しかしながらそれも今は諦めた。要するに隙間時間を効率で埋めることに疲れてきたのである。

やる気になればそうした隙間時間を埋められるし、自分の生産性を上げられるのもわかっている。私が生産性を上げれば、それは全体にとっても意味があるはずだ。

しかしながらそれも今は諦めた(2度目)。疲れてきたのである(2度目)。

ノマドワーカーのガジェットを見るのは楽しいが、実際に実行すると非常に疲れる(3度目)。そもそもの移動自体が私にとっては疲れる(4度目)。できれば自分の机が一番ストレスがない。ここで仕事をしていたい。

ノマドの人々は移動することをあまり負担とは思わず、むしろ旅のように捉えているようだが、私個人としては移動すること自体がストレスなのである。もちろん私の性格の問題で、向いていないのである。

移動がストレスだというのは、自分で決めていないからだと思う。そもそも移動していること自体が、相手の都合に自分が合わせている。自分のエゴだけで言えば、先方からこちらに来れば、その分私は移動時間がなくなるので正味の仕事の時間が増えるのである(注1) 。だからそうしたい。
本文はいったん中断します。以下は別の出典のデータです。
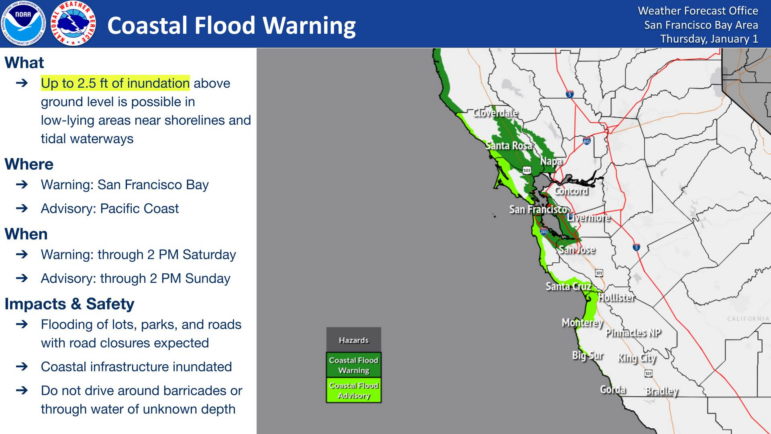Select the Coastal Flood Advisory legend swatch
This screenshot has width=771, height=434.
(x=353, y=391)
でもそうならないのは何故か。

トータルで考えて、先方が来ずに私が移動する方が、費用対効果が高いからである。

向こうがこちらに来ることによるコスト、機会損失と比較して、私が一人で移動した方が費用対効果で有利だからだ。それは私も納得している。だから、行くのである。しかし、疲れるのである(5度目)。

単純に言えば向こうが大人数だし、そもそもの議題がその現場だったりすれば、こちらが行くのが当然だ。
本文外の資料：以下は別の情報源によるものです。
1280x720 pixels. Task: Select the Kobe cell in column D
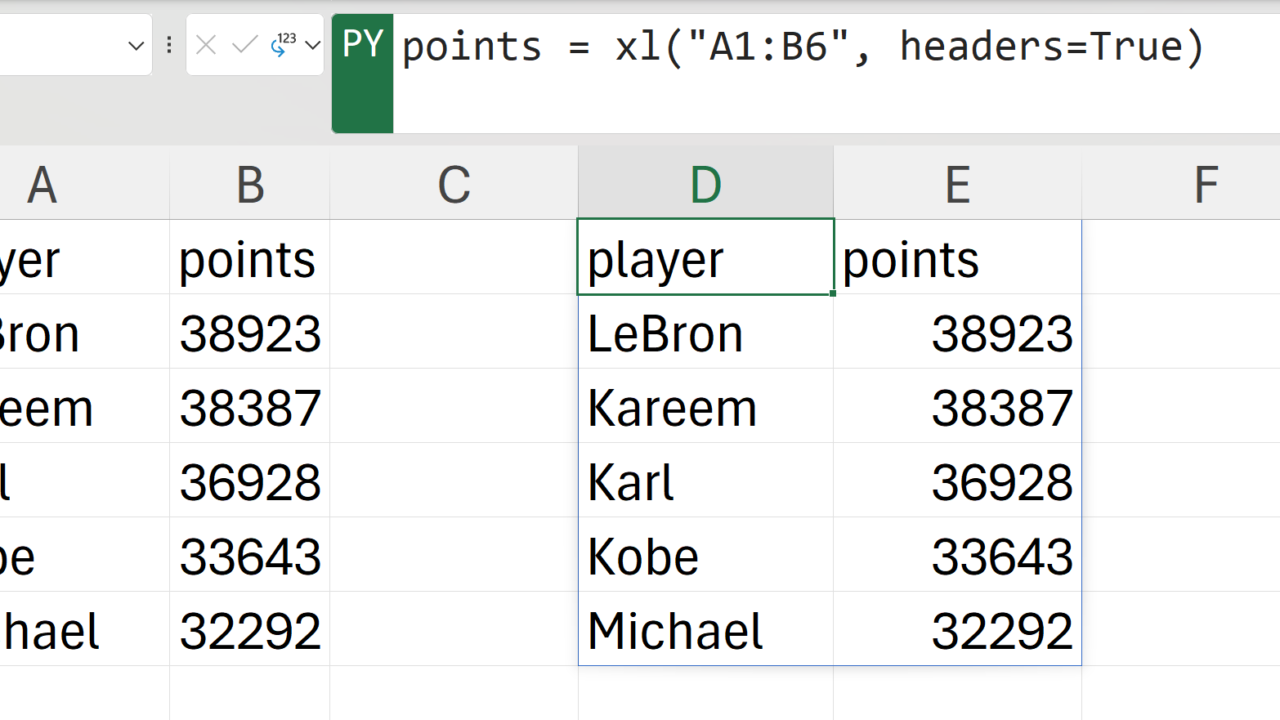coord(705,556)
ただし、自分の生産性だけを考えた場合、自分が相手側の都合に合わせるのではなく、相手側を自分の都合に合わせる方が絶対に良い。虫が良すぎることは承知だが。

相手との力関係や地位のことを考慮に入れる必要があるが、私が見た中で優秀な人−限られた時間の中で他者より優れた質・量のアウトプットを出せる人−は、交渉フェーズで相手を無意識的に自分の都合に引き込んでいたことが多い。つまり、知らず知らずにこちらが相手のスケジュールに合わせているのである。そして、そうした人は驚くほどのマルチタスクをこなしていた。

つまり、仕事自体の処理能力に加え、相手を自分の土俵(都合)に引き込む力(オーラや雰囲気も含め)を持っていたと思う。
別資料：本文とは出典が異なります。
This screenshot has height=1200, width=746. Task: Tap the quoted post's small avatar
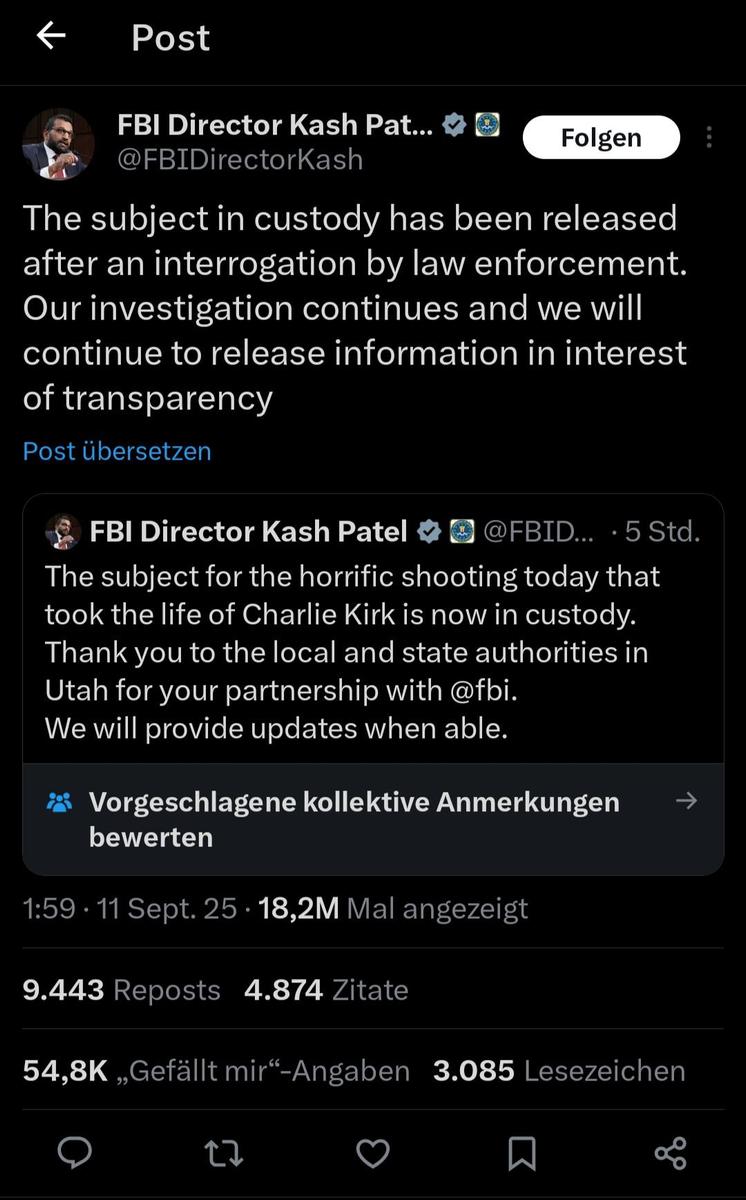point(63,532)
私が好きなプロレスで例えると、ジャイアント馬場は後継者と目していたジャンボ鶴田に、プロレスにおける帝王学を伝授していた。これは必殺技を教えたのではなく、相手に対して優位に見せる技術であった。

ジャンボ鶴田と長州力の60分シングルマッチで鶴田はそれを実行し、結果は60分フルタイム戦った末に両者引き分けであった。しかし、その試合内容が観客にジャンボ鶴田の強さ、格上さを強く意識させられたものとして知られている。

私も当時TVで試合中継を見てショックだった(注2)。当時は長州の方が人気があり、鶴田自身もあまり強さを前面に出していないこともあり「長州が勝つ、勝たないまでも圧倒する」と思っていたが、後半になると次第に長州が攻め込まれるシーンが多くなり、終わってみると鶴田の強さを認めざるを得ない結果になった。

wikipeda ジャンボ鶴田から引用

 リング中央でどっしりと構え、自身の周りを長州が動き回るようにファイトする(中略)。

  これは馬場がエース候補生たちに必ず教えていた心構えであり、また、自分が格上のレスラーであると印象付けられる上にスタミナの消費も少ないという効果を狙ったもの

—引用終わり

リング中央に留まる鶴田。長州はその周りを回り始める。惑星と衛星のような動きであり、中央と周縁のようなシンボリックなイメージすら想起される。

自分のペース、時間軸に相手を引き込む。こうした”惑星”になるためにはどうしたら良いか。椅子に座ってクルクル回りながら今日も考えている。


注1:テレビ会議とか電話会議とかSkypeといった手段があることは承知の上で(必要に応じてやっている)、ツールが進化してきたがFace to Faceが必要な場合も未だに結構あると思う。やはり迫力や雰囲気は画面越しでは伝わらないのだろうか。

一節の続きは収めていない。